- _Task details_
In the article about Maryland Gov. Larry Hogan, which organization was he chairing when the coronavirus began spreading rapidly across the U.S. in March 2020?

- _Text under study_
%%
Hogan said he was a ‘common sense conservative,’ but argued there was no such thing as being ‘too bipartisan’
WASHINGTON, D.C. – Republican Maryland Gov. Larry Hogan is pushing back on the liberal media’s description of him as solely a moderate Republican and critic of former President Donald Trump, a narrative trumpeted since Hogan became a more nationally known figure following the onset of the coronavirus pandemic.
In an interview with Fox News Digital during the National Governors Association (NGA) winter meeting, Hogan said that although he wasn’t one to “toe the line” when it came to an issue in which he didn’t agree with someone from his own party – specifically Trump – he was still a “common sense conservative” who fell right of center on most issues.
Hogan was serving as the chair of the NGA when the coronavirus began rapidly spreading across the U.S. in March 2020 and became a national voice as a state-level leader working with other governors to combat the virus.
During that time, Hogan was portrayed by the media as a leading Republican voice criticizing the Trump administration over its response to the pandemic. That trend has since continued with a number of outlets continuing to refer to him as a “Trump critic,” “anti-Trump,” and “non-Trump,” while highlighting any instance of perceived opposition to the former president.
%%
- _The data_
%%
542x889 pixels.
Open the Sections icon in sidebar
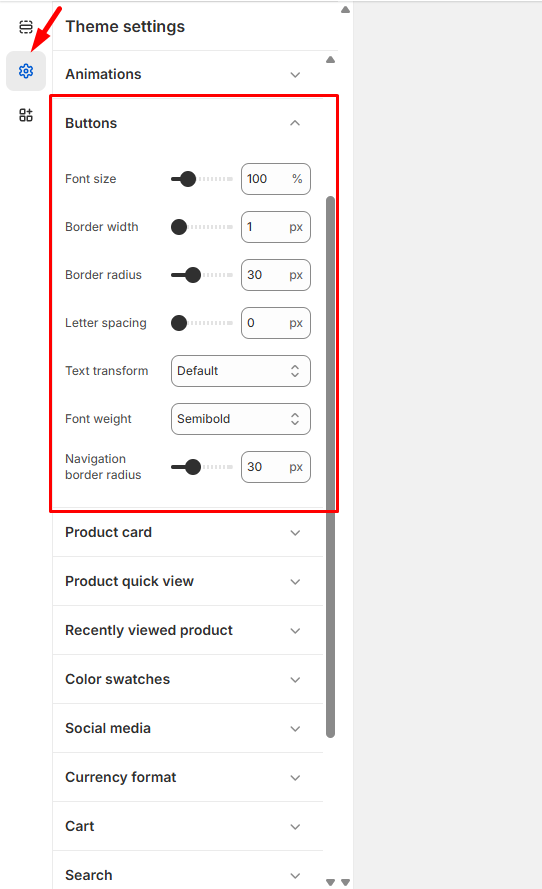click(x=26, y=27)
%%
- _Problem solution_
The National Governors Association (NGA).